Die deutschen Handballer haben nicht nur das Finale in der Handball-Europameisterschaft verpasst, sondern nun auch noch die Chance auf einen dritten Platz. Damit ist der Traum der Deutschen, wieder an den Erfolg von der Weltmeisterschaft anknüpfen zu können, geplatzt.

Lillehammer. Lars Christiansen verwandelte am Samstag in Lillehammer im Halbfinale kurz vor Abpfiff den Strafwurf und besiegelte damit die 25:26 (13:10)-Niederlage des Weltmeisters. Trotz eines Kraftaktes und einer überragenden Leistung von Torhüter Johannes Bitter konnte das deutsche Team nicht überzeugen.

Dem Kraftakt folgte der Einbruch: Die deutschen Handballer fahren ohne die erhoffte Bronzemedaille nach Hause. Einen Tag nach dem unglücklichen 25:26-Halbfinal-Aus gegen Dänemark wurde der kraftlose und nur mit einer Not-Mannschaft angetretene Weltmeister vom entthronten Titelverteidiger vorgeführt. Ein halbes Jahr vor den Olympischen Spielen beendete das deutsche Team damit das durchwachsene EM-Turnier mit einer herben Enttäuschung.

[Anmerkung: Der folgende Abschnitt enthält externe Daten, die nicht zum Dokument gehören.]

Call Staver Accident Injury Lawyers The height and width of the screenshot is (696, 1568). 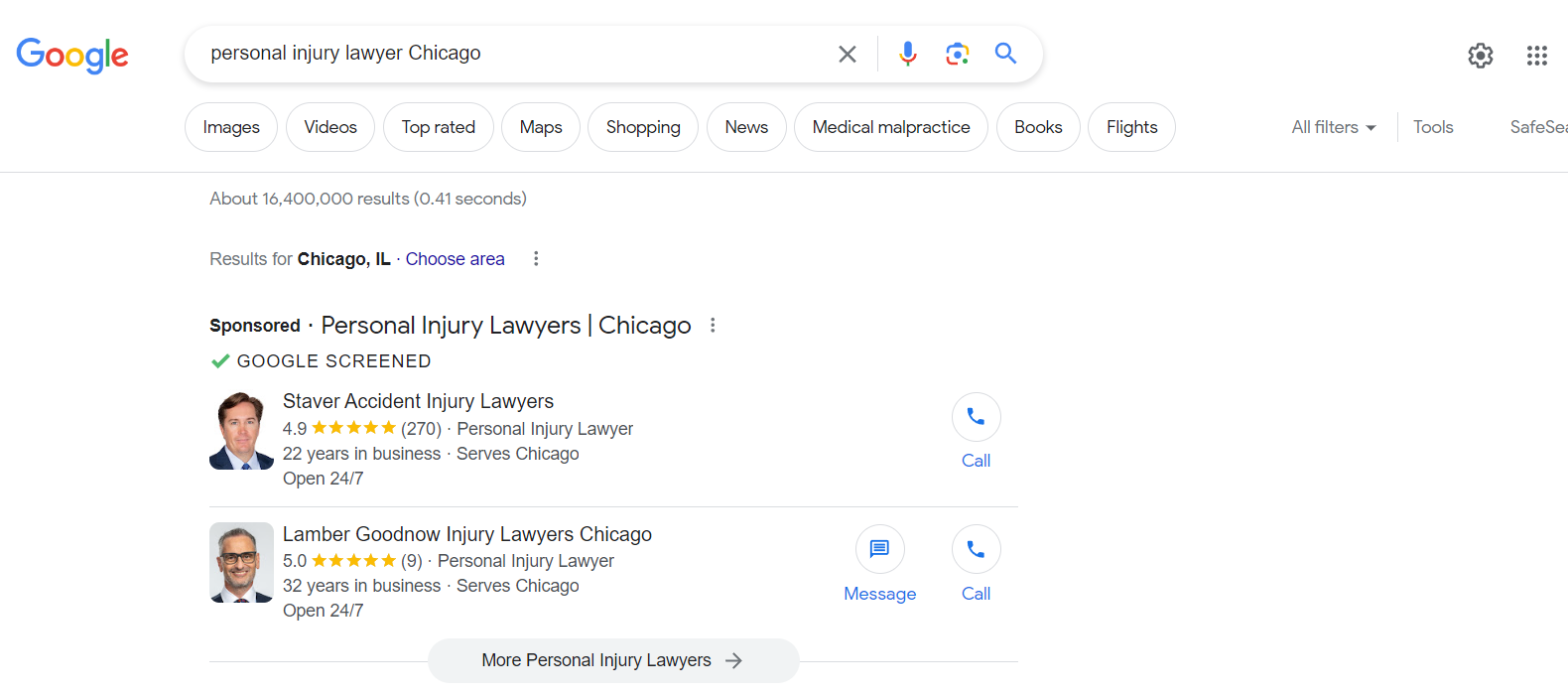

Bundestrainer Heiner Brand sprach nach der höchsten deutschen Niederlage bei einer EM von einer "Demütigung". "Ich habe öfters auf die Uhr geschaut und mir gewünscht, dass die Zeit schneller runterläuft", sagte der sichtlich mitgenommene Gummersbacher. Brand ließ nur teilweise Entschuldigungen gelten: "Wir waren personell an unsere Grenzen gestoßen. Sicher war auch der Kräfteverschleiß sehr groß. Das entschuldigt einiges, aber nicht alles." Einigen Spieler habe die Bessessenheit und die Leidenschaft gefehlt. "Da war keiner, der vorangegangen ist."

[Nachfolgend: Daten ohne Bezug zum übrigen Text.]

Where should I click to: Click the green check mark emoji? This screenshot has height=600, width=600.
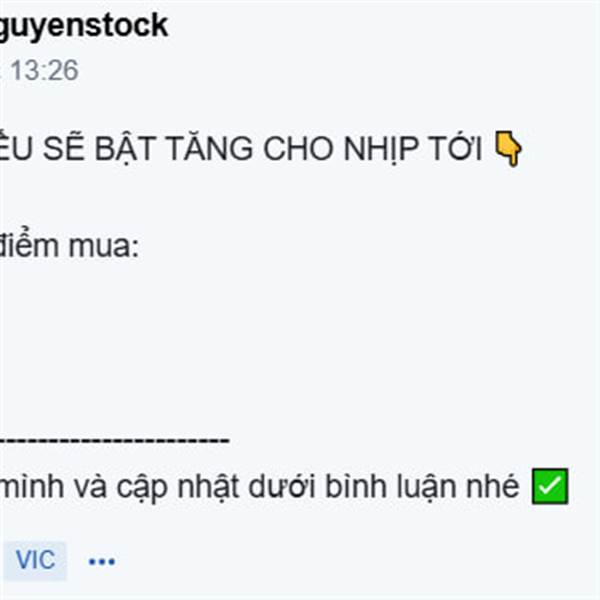point(550,486)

Vor 7940 Zuschauern in der erneut nicht ausverkauften Hakons Halle kam die ausgelaugte Auswahl des Deutschen Handballbundes (DHB) von Beginn an nicht ins Spiel. Ohne die Lemgoer Florian Kehrmann (Oberschenkelzerrung) und Sebastian Preiß (Sehnenentzündung) sowie Abwehrchef Oliver Roggisch (Muskelfaserriss) stand der Olympia-Zweite auf verlorenem Posten.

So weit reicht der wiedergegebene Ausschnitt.